Ann Rosow-Lucchesi met Bruno Lucchesi, whose work is in the collections of the Metropolitan Museum of Art, the Whitney Museum of American Art, and the Hirschhorn Museum and Sculpture Gallery, when he taught a workshop at the University of Hartford in the summer of 1989.

Rosow-Lucchesi had a degree in business and was running a women's accessories store called Looking Good while earning a night degree in art from the University of Hartford. She had signed up for a six-week course in the sculptor's haven of Pietrasanta, Italy for that summer just before Lucchesi arrived to teach the special workshop. Her regular instructor, Lloyd Glasson, told her that she should get to know him, since she would be going to Pietrasanta and he lived there for part of the year.

After the course, she remembered, she drove him around Hartford to show him sites such as the Mark Twain House and the Wadsworth Atheneum. He told her to call him when she got to Pietrasanta, and he would make her spaghetti.
They married in the summer of 1997.

Now Lucchesi's humanist, figural work dots Hartford and could itself be part of a tour of the city, with a bust of Frederick Law Olmsted for The Institute of Living at Hartford Hospital and a sculpture of Abraham Lincoln meeting Harriet Beecher Stowe at the Riverfront Plaza.
She has a bas relief sculpture on the Stackpole, Moore and Tryon clothing store building.

Often addressed as 'Maestro,' or the Master, in Italy, Bruno Lucchesi's work, Rosow-Lucchesi said, shows "people of everyday life doing everyday things, and you feel the spirit in it. He is able to express that in his work very well, and it is very pleasant to look at and to live with."
Rosow-Lucchesi is an artist in her own right, with a career teaching art and making sculpture, often out of clay ("With clay, I like the flexibility of the adding and the taking away," she said).
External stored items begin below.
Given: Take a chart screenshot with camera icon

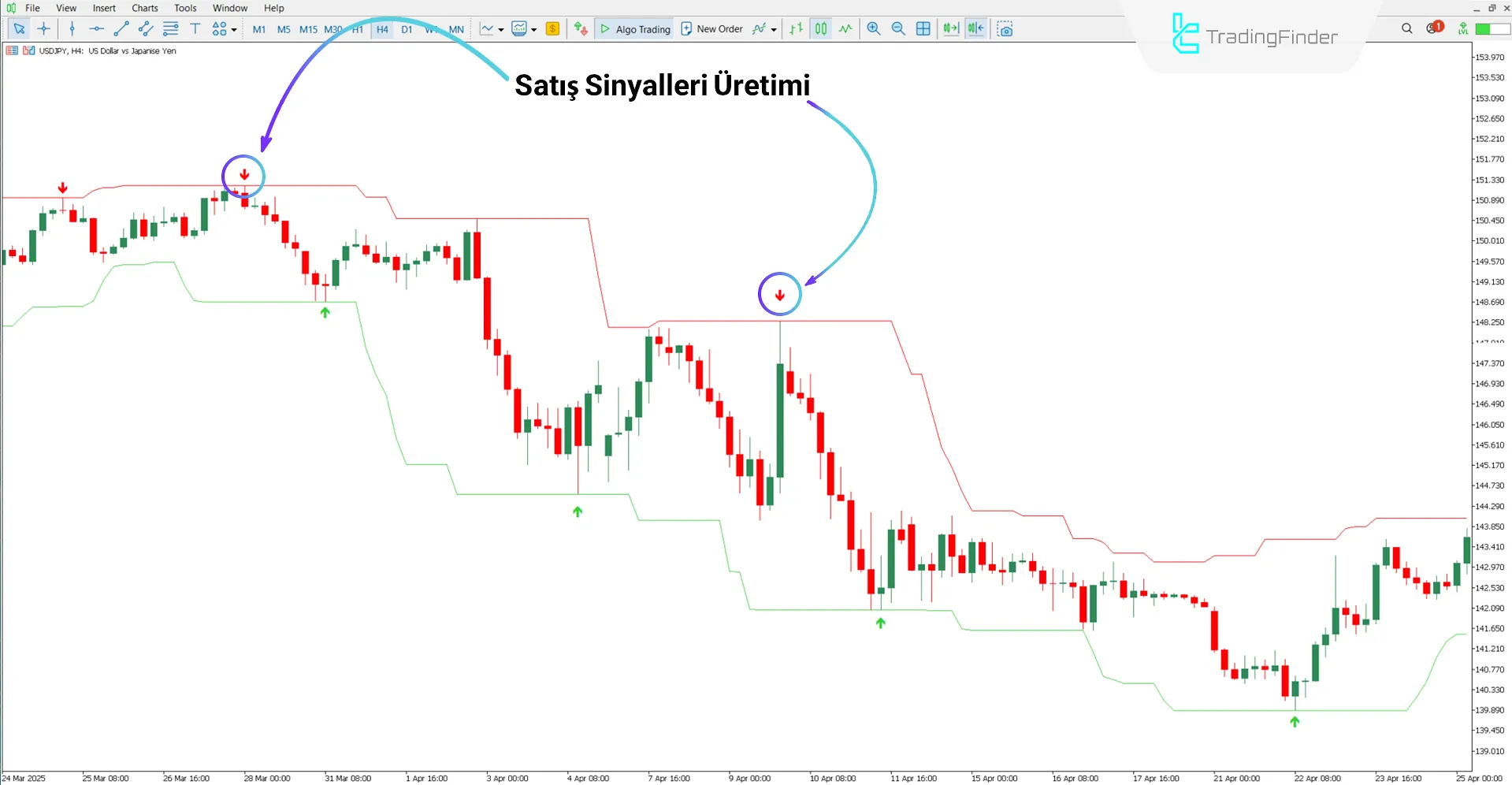Looking at the screenshot, I should tap(1005, 28).
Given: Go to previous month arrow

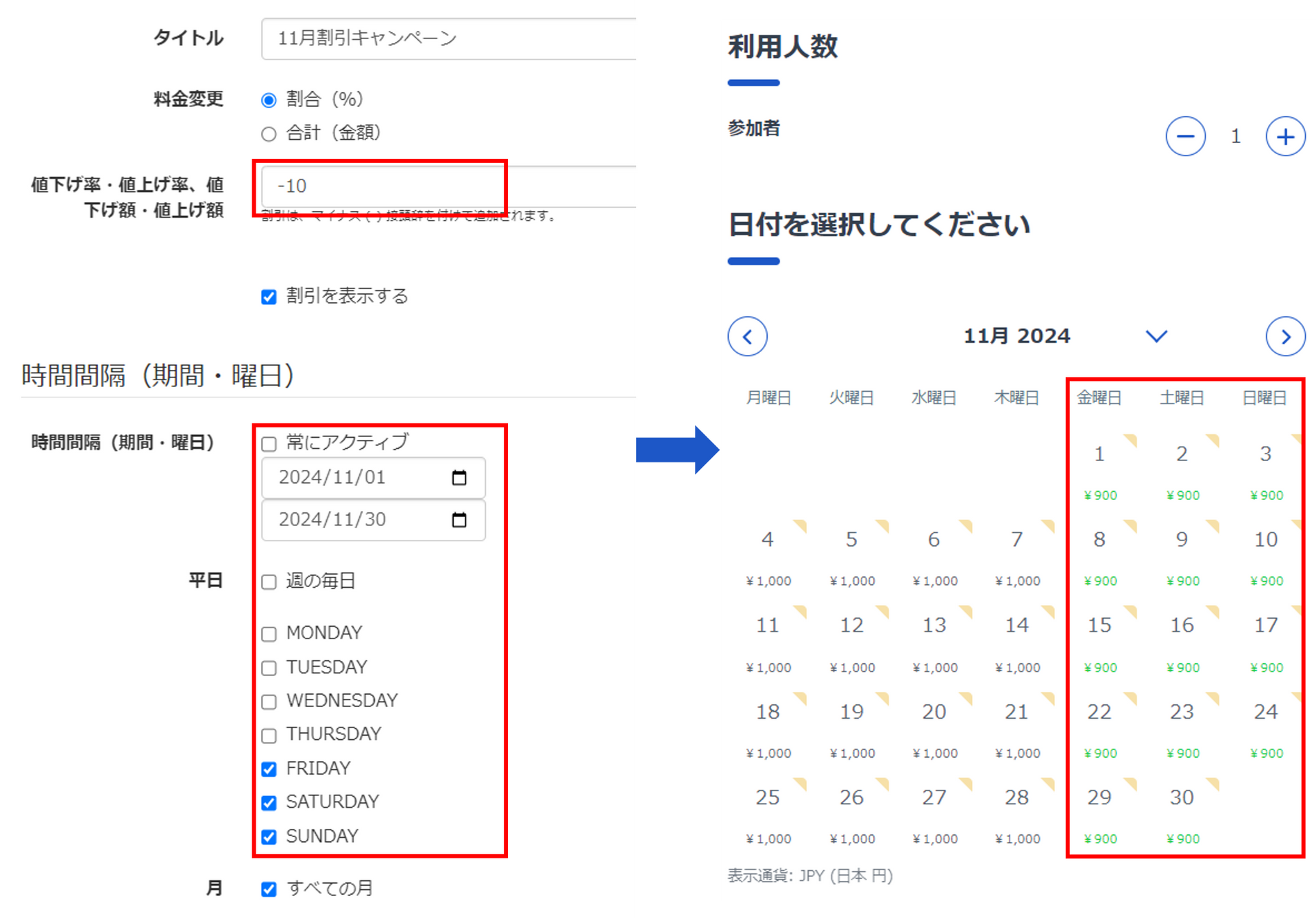Looking at the screenshot, I should (x=747, y=336).
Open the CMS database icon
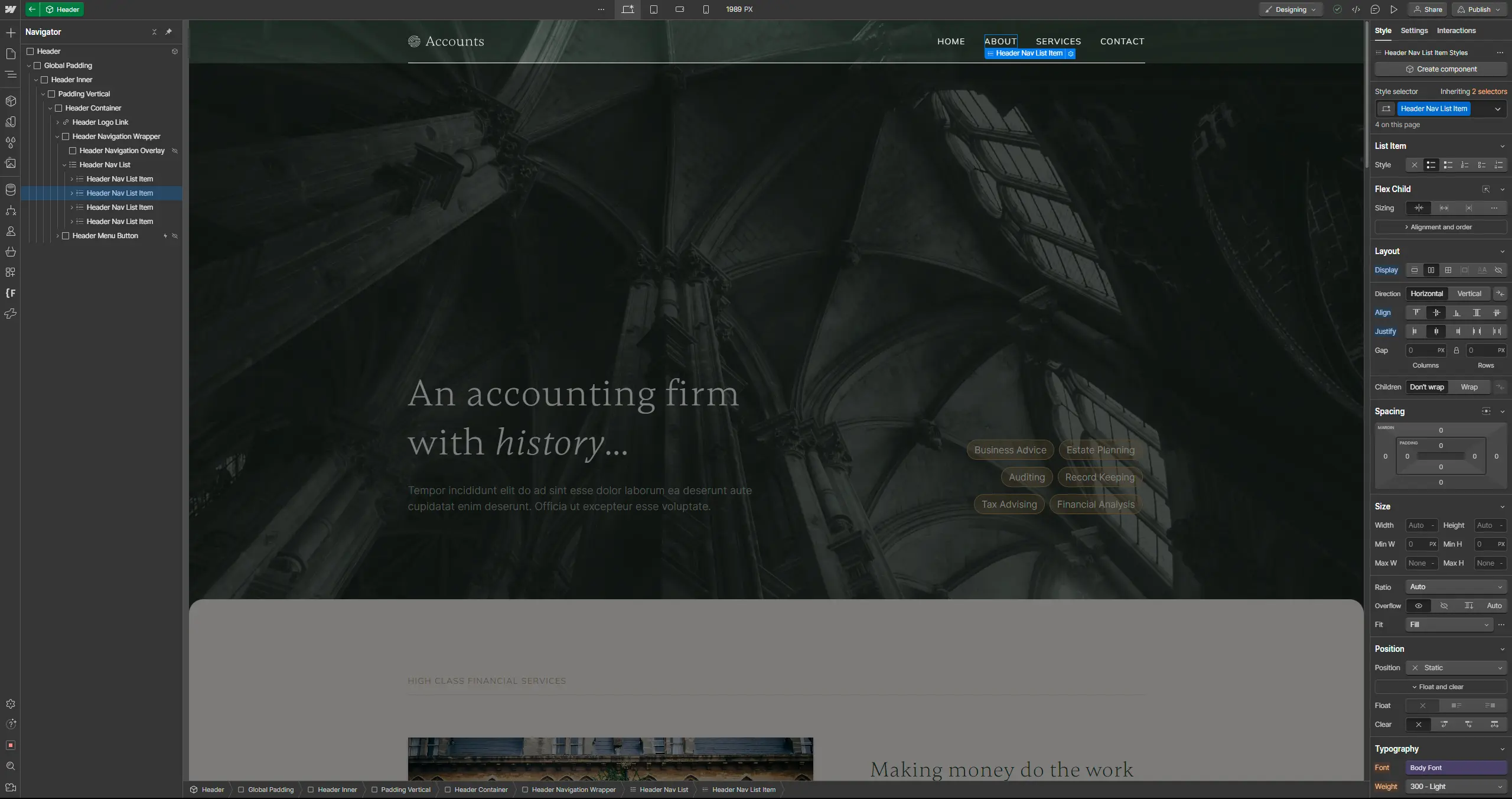 tap(11, 190)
"They have wonderful pieces that are just exquisitely carved," said West Hartford Art League Executive Director Roxanne Stachelek. "There's great attention to detail."
Rosow-Lucchesi says that she and her husband, who split their time between New York and Italy, often work separately, though she will model a hand or the folds of a jacket for him if he needs it, and she will sometimes seek his advice.

"If I need any criticism or guidance, then I am thrilled when he gives me his thoughts, because he is the master," she said.

Bruno Lucchesi started out as a farmer and shepherd in a rural Italian village of 200 people and got his first commissions as an artist from his town's church, where he still donates work.

"It is a tremendous thing for a native artist to show work in his own town," he said.

Their exhibit "Him and Her," a mixture of about 35 pieces including wall hangings, terra cotta sculptures, and bronzes, will be on view through Oct. 25.